Esta enfermedad se va agravando en la medida en que la persona
va poniendo como objetivo supremo de su vida el dinero y lo que el dinero puede
dar. Sin darse cuenta él mismo, el enfermo termina por reducir su existencia a
ser reconocido y admirado por su dinero, por la posición social que ocupa, por
los coches que posee o por el nivel de vida que se puede permitir.
Entonces el dinero se convierte en lo más importante de la vida.
Algo que se antepone a la ética, al descanso, a la amistad y al amor. Y la vida
termina por arruinarse en la insatisfacción constante, la competitividad y la
necesidad de ganar siempre más.
Si la persona no sabe detenerse, poco a poco irá cediendo a
pequeñas injusticias, luego a mayores. Lo que importa es ganar a toda costa.
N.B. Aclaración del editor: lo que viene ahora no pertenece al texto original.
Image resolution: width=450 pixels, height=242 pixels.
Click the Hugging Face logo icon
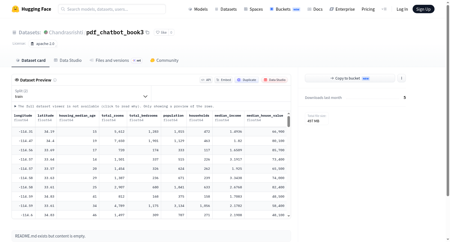pyautogui.click(x=15, y=9)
Llega un momento en que el corazón se endurece y la codicia se va
apoderando de la persona corrompiéndolo todo, aunque casi siempre permanezca
disimulada bajo apariencias respetables.
El remedio no consiste en despreciar el dinero sino en saber
darle su verdadero valor. El dinero que se gana con un trabajo honrado es
bueno. Es necesario para vivir. Pero se convierte en nocivo cuando domina
nuestra vida y nos empuja a tener siempre más y más, sólo por poseer y
conseguir lo que otros no pueden.
Cuando esto sucede, fácilmente se cae en el vacío interior, el
trato duro con los demás, la nostalgia de un pasado en el que, con menos
dinero, se era más feliz o el temor a un futuro que parece siempre amenazador.
La manera sana de vivir el dinero es ganarlo de manera limpia,
utilizarlo con inteligencia, hacerlo fructificar con justicia y saber
compartirlo con los más necesitados.